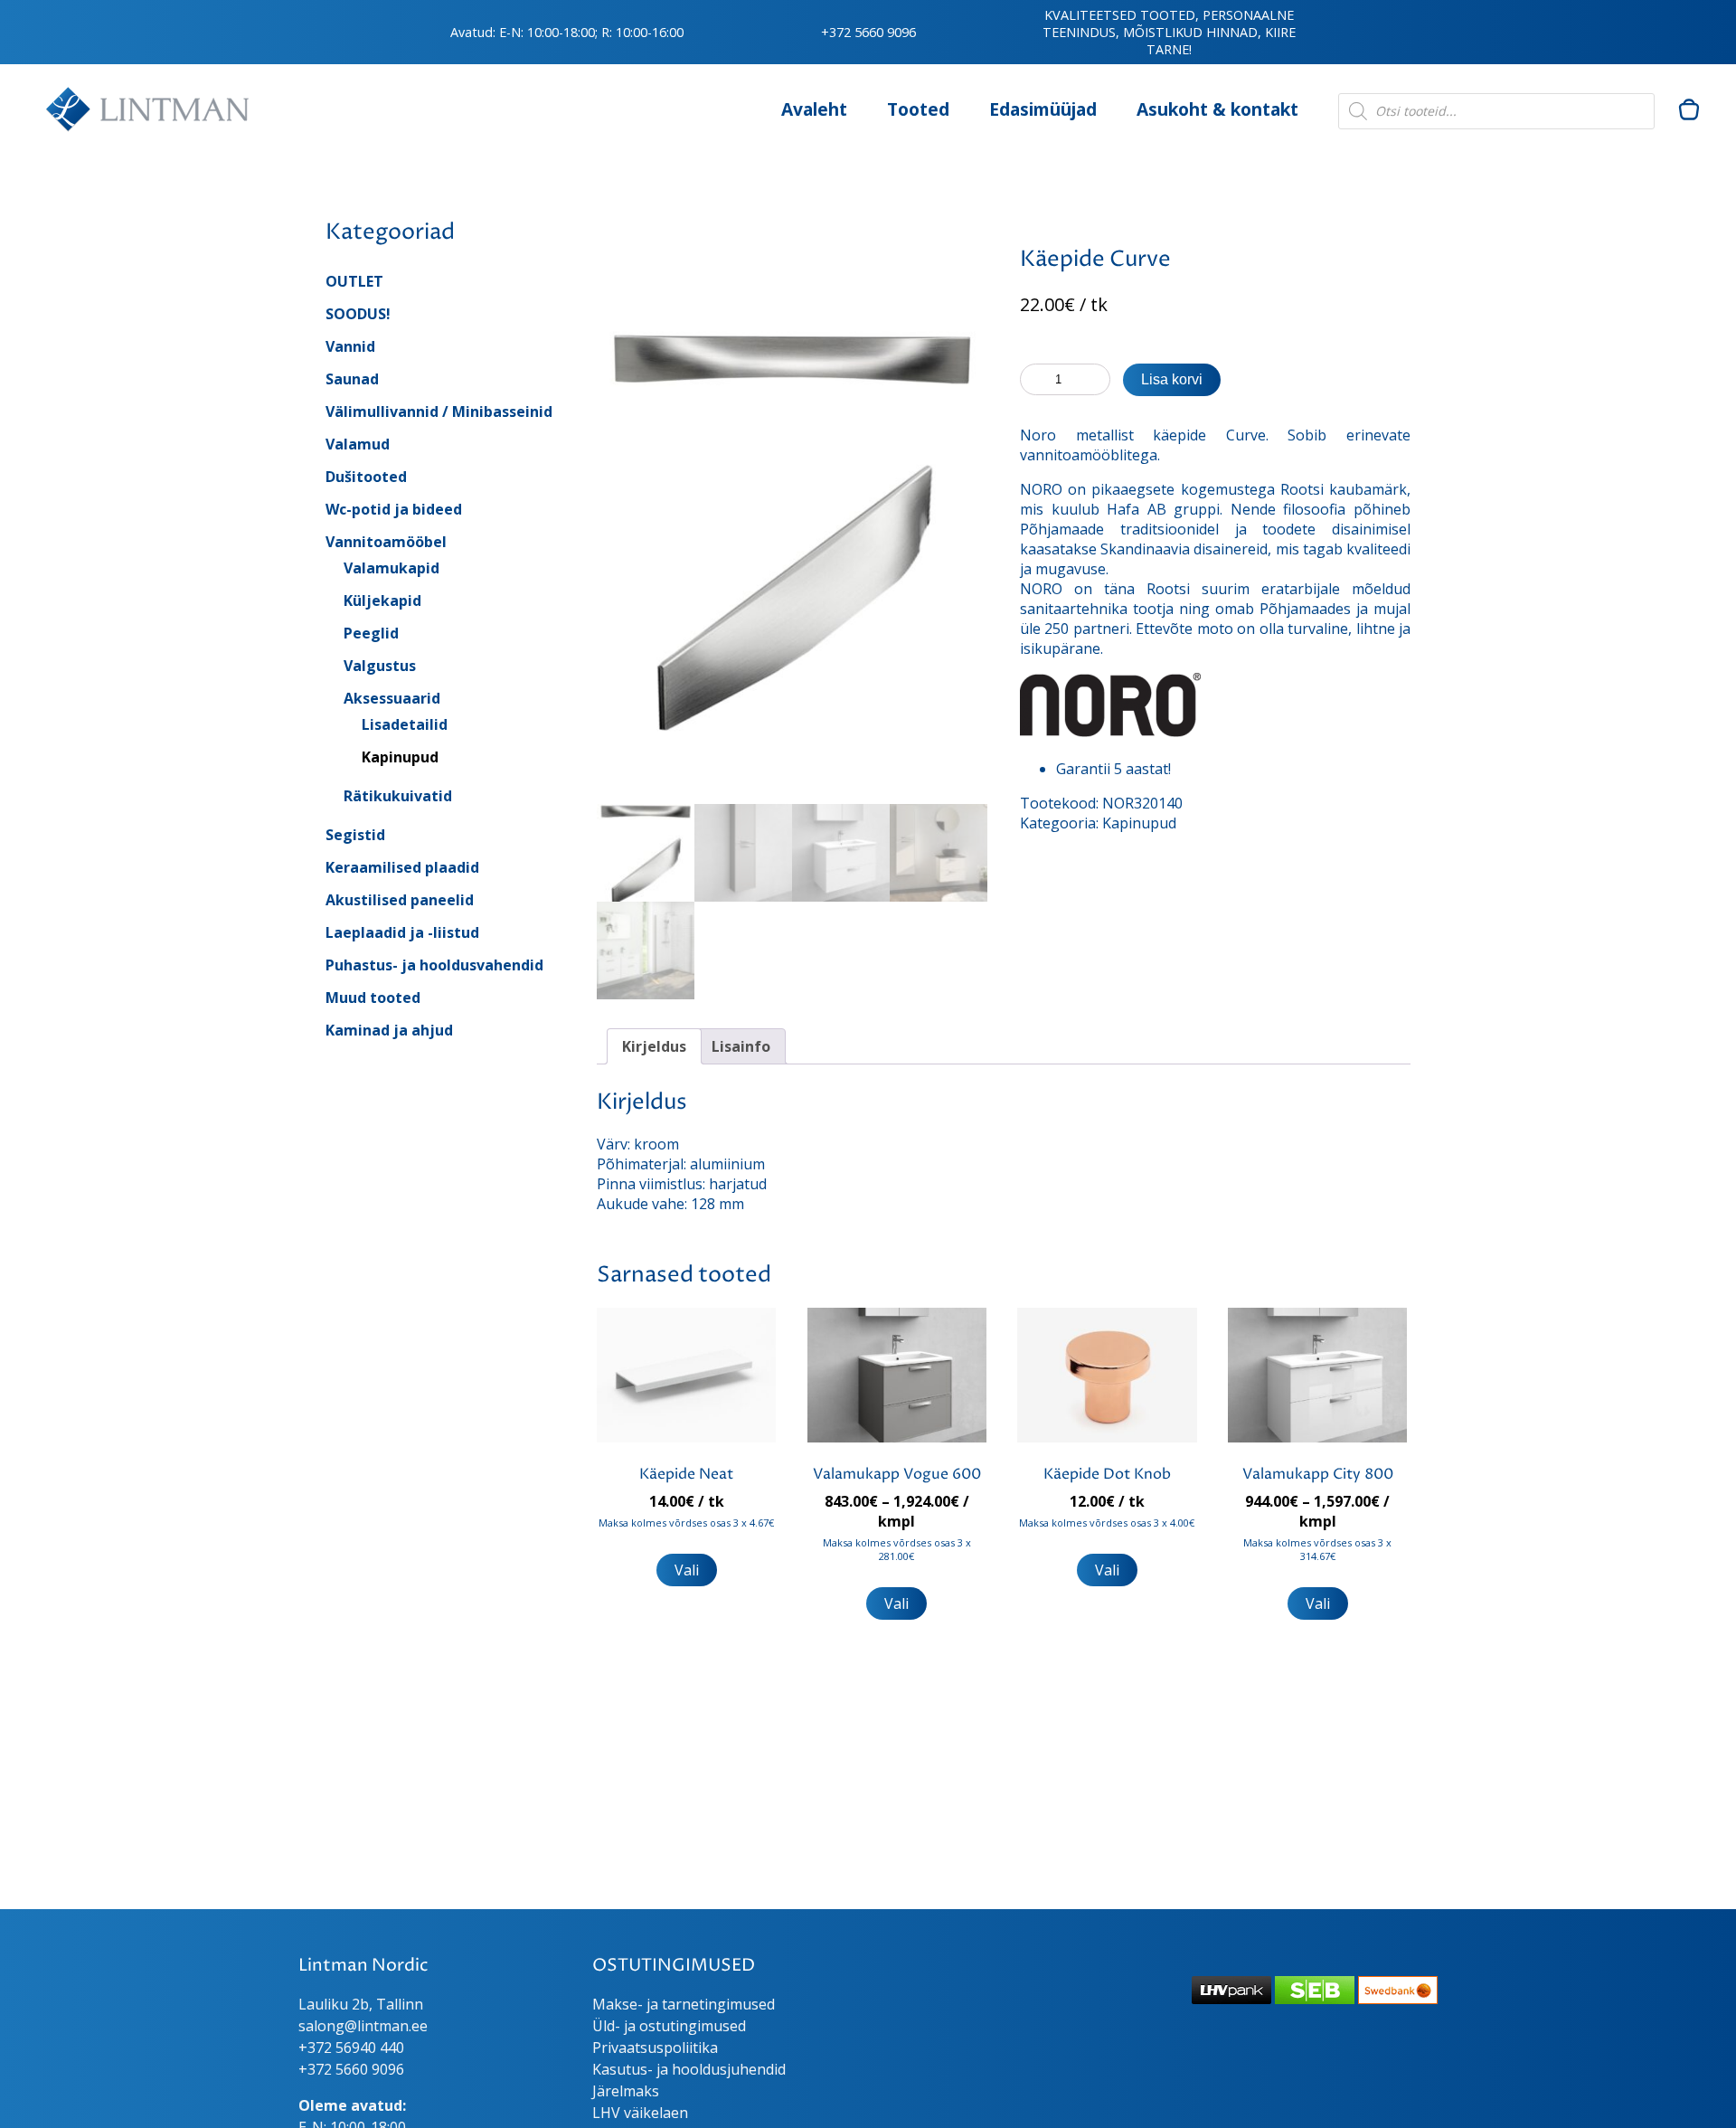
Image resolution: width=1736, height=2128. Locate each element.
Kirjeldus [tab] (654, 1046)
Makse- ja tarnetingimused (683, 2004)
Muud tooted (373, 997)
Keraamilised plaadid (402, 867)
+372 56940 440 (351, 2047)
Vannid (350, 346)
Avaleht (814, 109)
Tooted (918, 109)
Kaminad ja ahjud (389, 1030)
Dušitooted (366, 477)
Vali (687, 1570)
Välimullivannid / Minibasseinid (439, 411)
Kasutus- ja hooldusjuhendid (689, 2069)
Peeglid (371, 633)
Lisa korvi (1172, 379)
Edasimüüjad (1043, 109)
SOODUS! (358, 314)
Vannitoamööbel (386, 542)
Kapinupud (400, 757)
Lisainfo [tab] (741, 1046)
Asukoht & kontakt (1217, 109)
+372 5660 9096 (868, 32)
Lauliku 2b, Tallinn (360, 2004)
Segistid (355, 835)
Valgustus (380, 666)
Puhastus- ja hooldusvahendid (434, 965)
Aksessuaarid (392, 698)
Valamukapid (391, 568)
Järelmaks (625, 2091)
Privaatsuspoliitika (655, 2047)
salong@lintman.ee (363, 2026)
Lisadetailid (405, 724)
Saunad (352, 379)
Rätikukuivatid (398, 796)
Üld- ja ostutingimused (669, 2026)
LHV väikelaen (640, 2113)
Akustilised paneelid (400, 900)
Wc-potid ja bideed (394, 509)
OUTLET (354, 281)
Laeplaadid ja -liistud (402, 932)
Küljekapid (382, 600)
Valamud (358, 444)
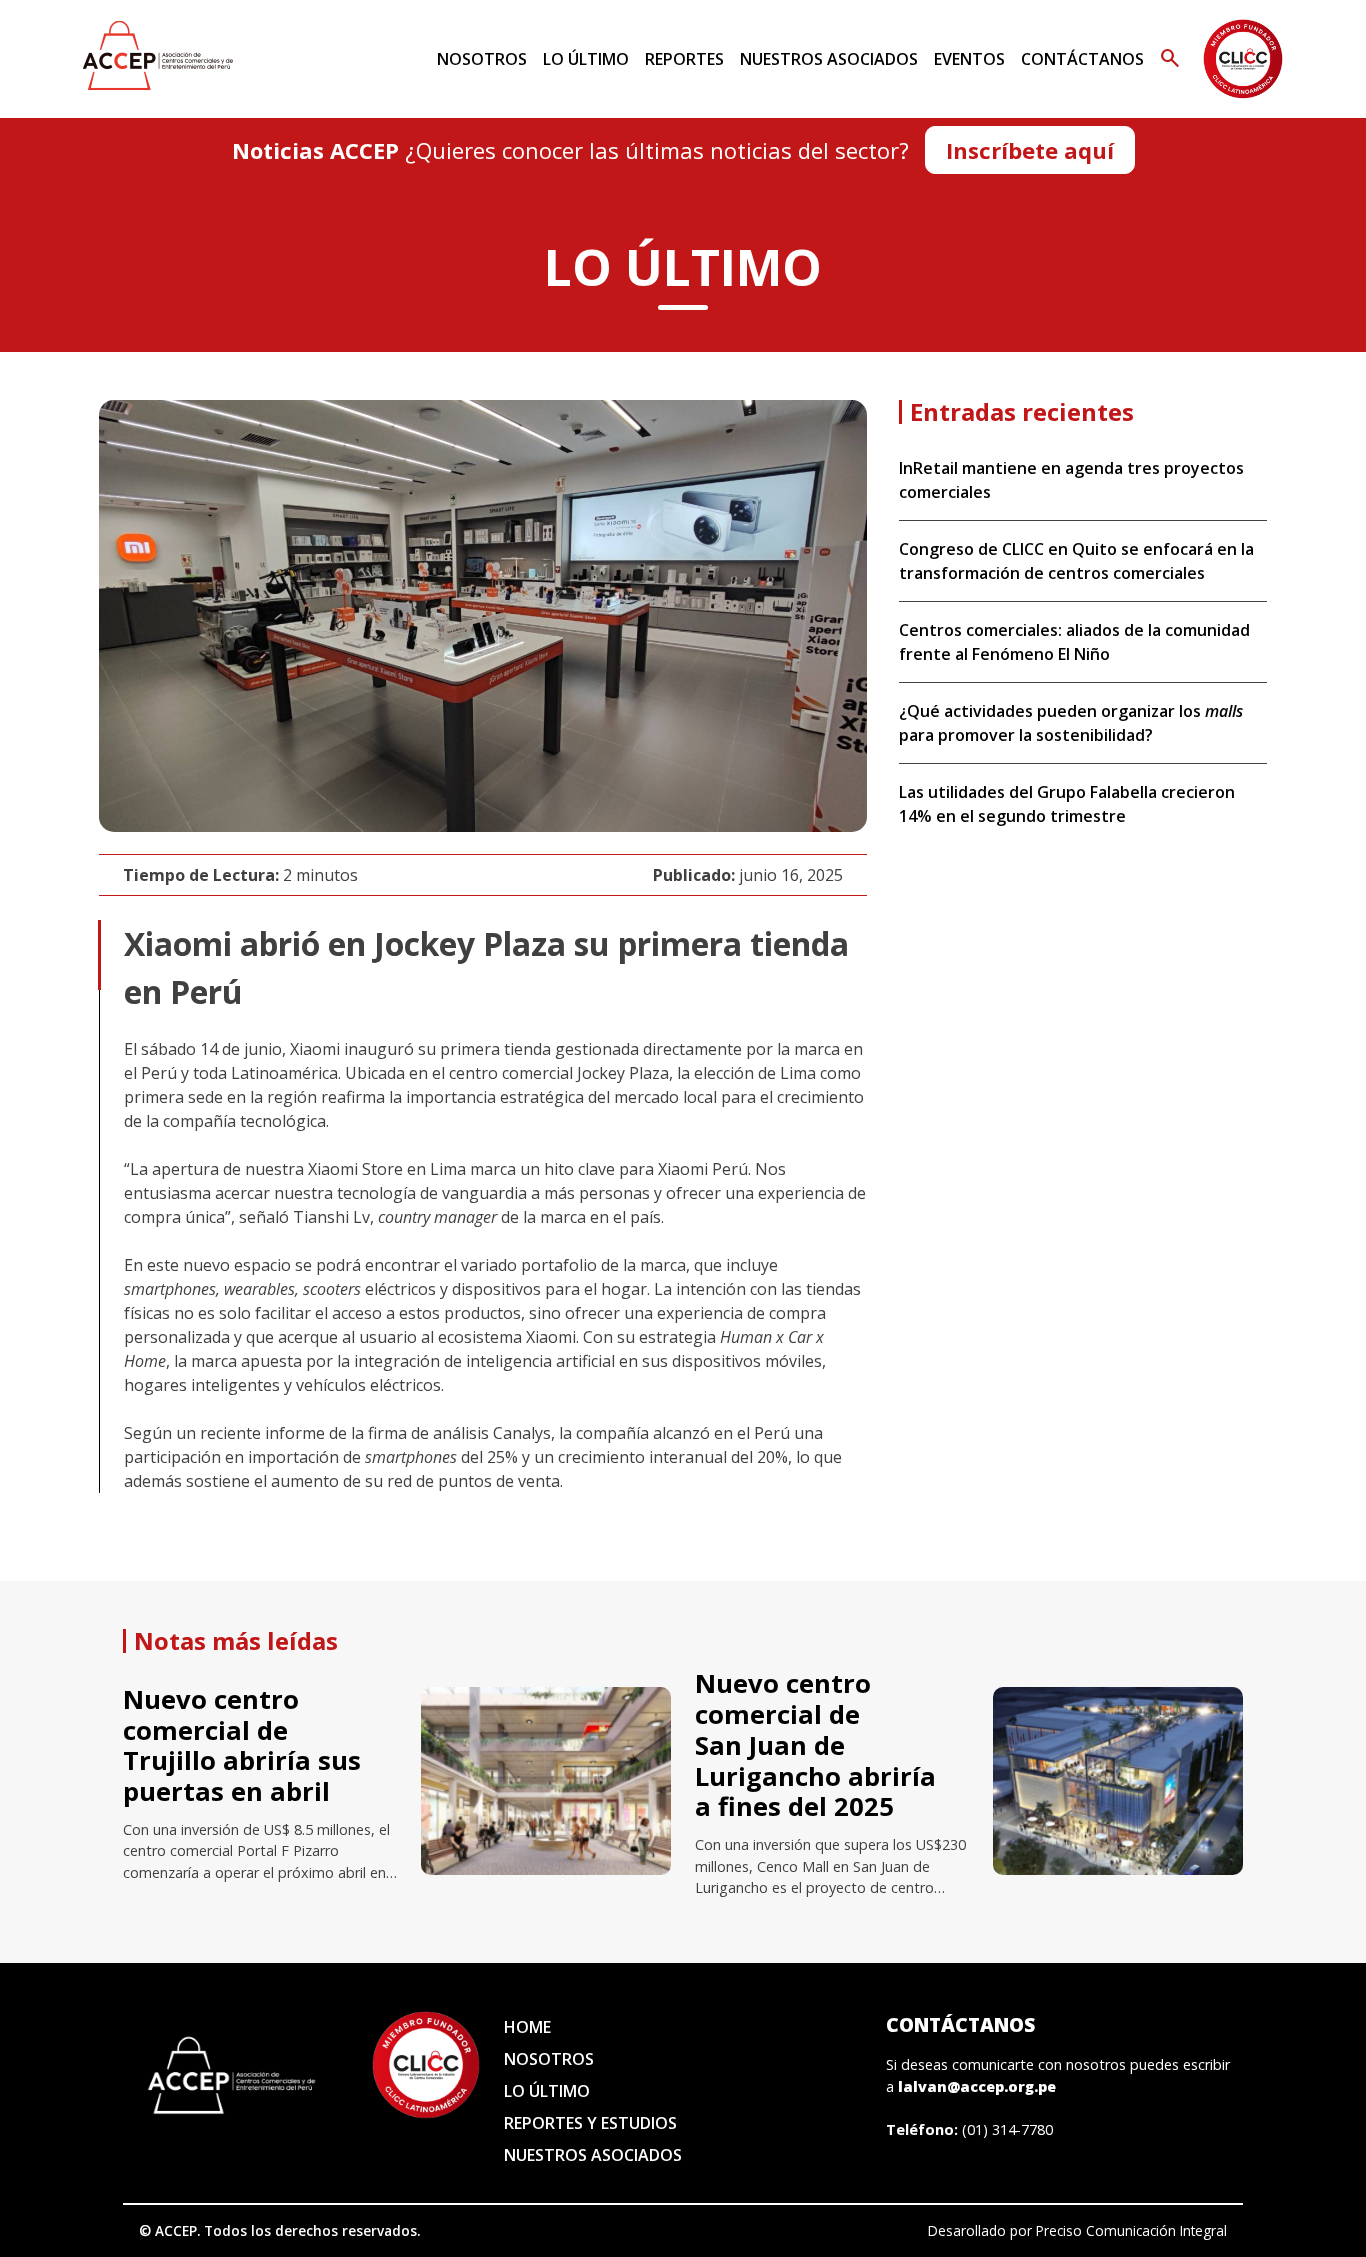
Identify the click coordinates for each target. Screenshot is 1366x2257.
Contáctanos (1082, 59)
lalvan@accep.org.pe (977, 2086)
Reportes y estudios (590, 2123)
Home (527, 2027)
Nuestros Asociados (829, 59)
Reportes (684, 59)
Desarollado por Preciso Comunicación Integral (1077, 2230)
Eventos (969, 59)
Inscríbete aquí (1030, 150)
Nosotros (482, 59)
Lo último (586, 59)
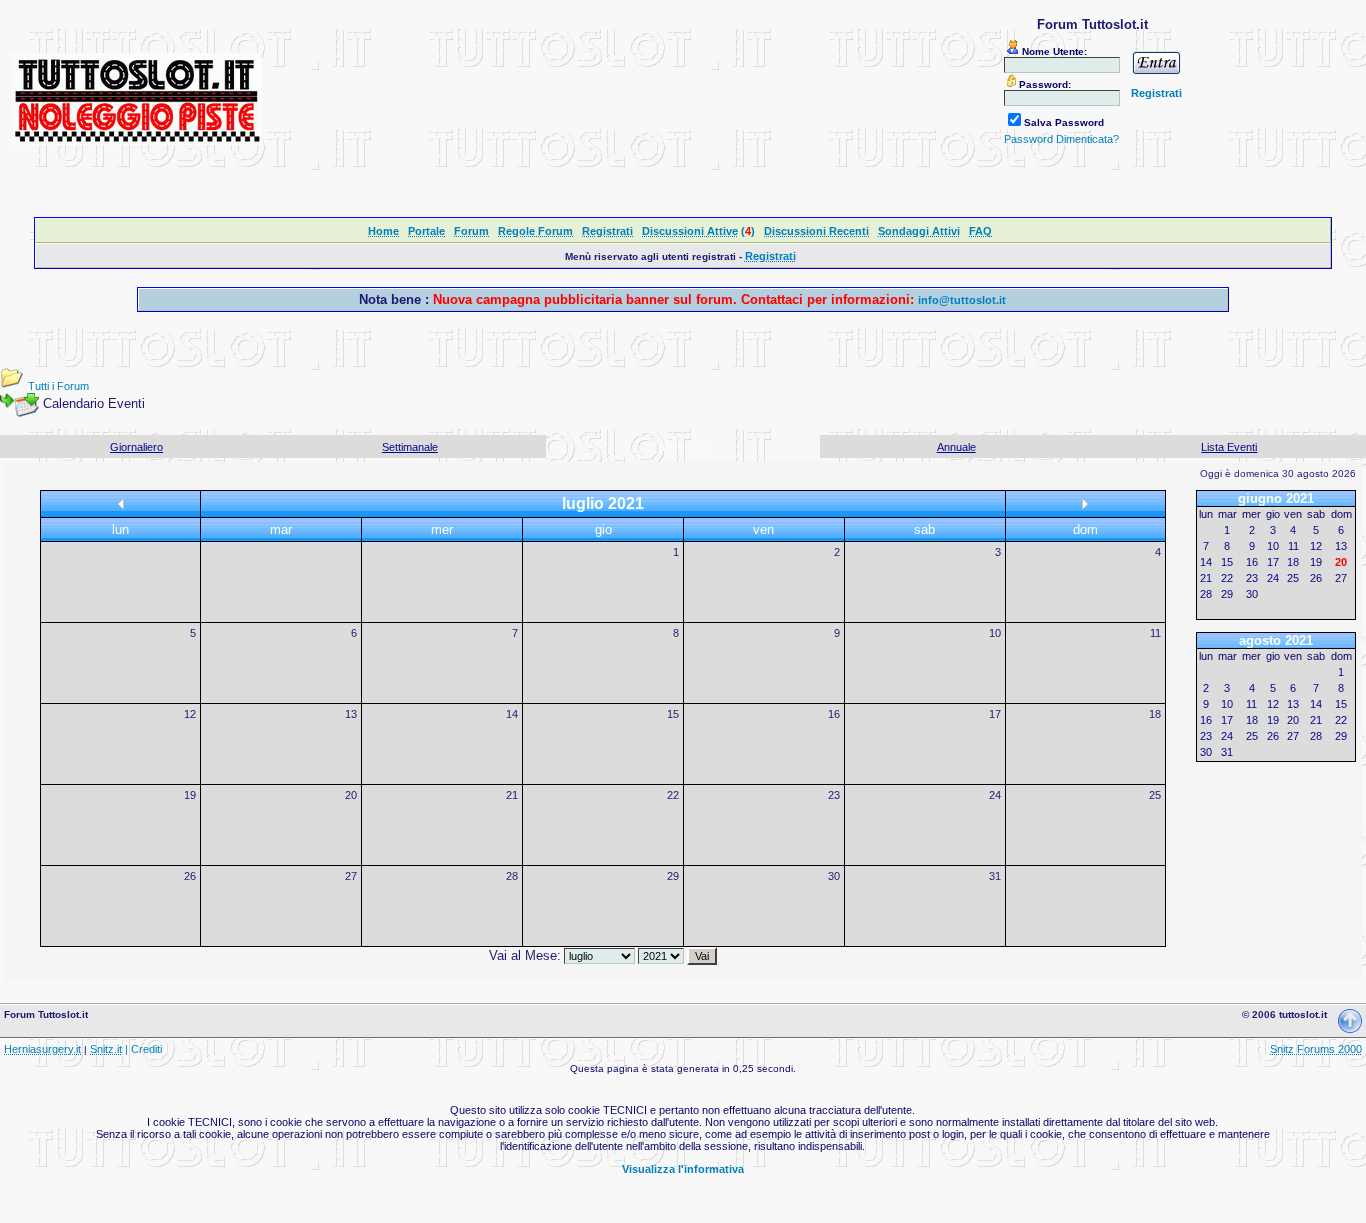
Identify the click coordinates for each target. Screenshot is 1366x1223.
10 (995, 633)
==============================
▶ Exercise instructions
Where the string "target" occurs in a line of the listing, copy the line.

▶ Solution to the problem
Identify the click coordinates for each target. Screenshot is 1366x2257.
Identify the click coordinates for each target. Screenshot is 1366x1223.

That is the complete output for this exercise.